Exercise goal –
The data is to be repeated exactly, with the images removed.

--- START ---

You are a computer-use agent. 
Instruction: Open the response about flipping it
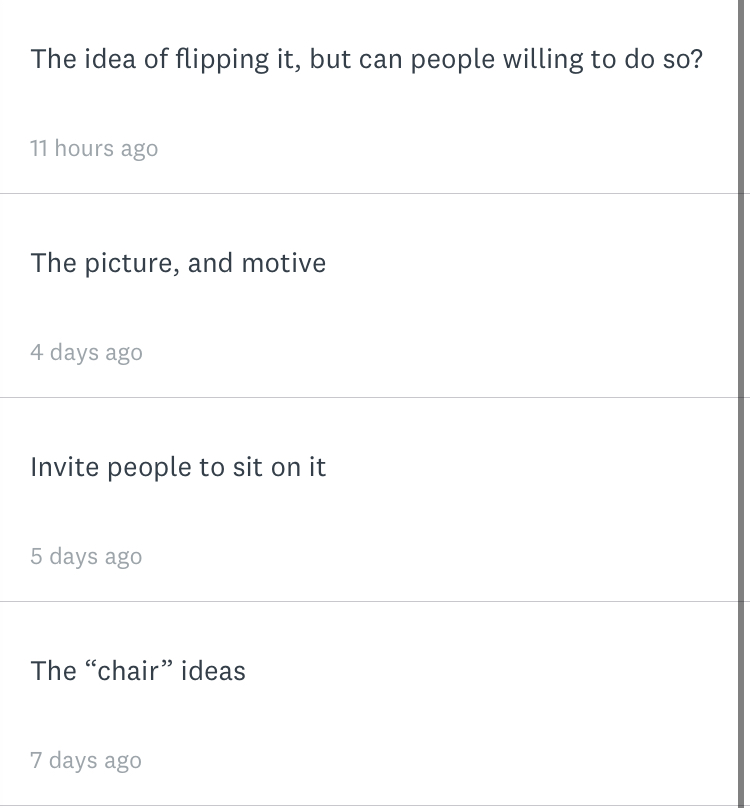pos(366,60)
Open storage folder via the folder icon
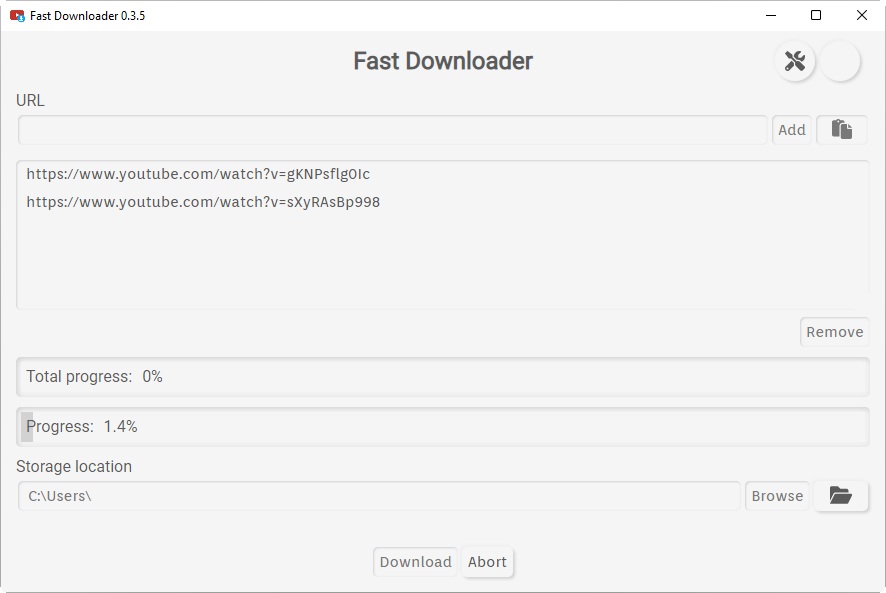 tap(841, 496)

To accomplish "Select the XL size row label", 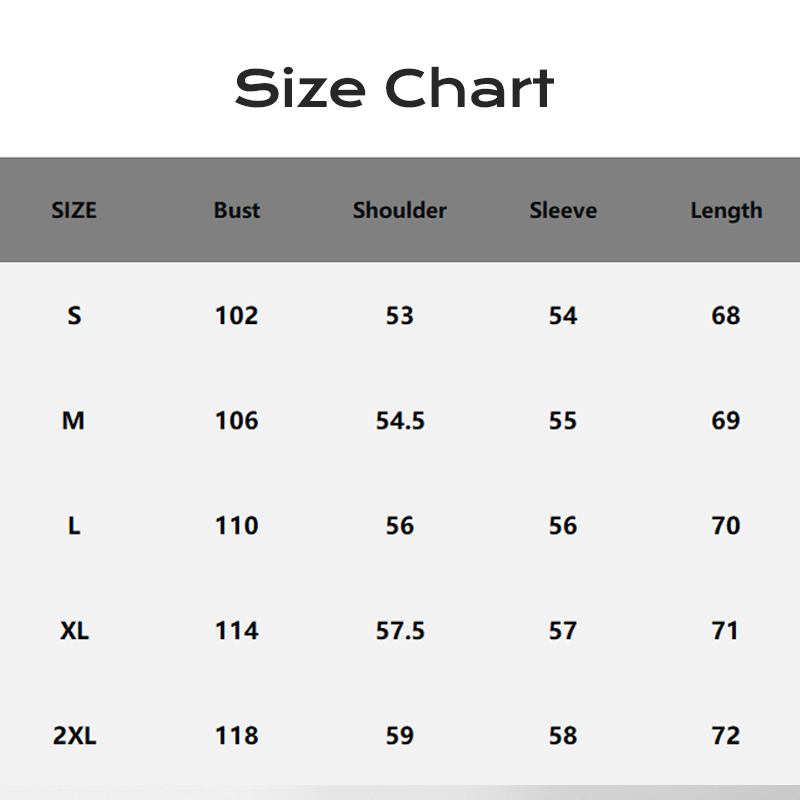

--- END ---

Exercise output –
You are a computer-use agent. 
Instruction: Open the response about flipping it
pos(366,60)
Open storage folder via the folder icon
 tap(841, 496)

To accomplish "Select the XL size row label", 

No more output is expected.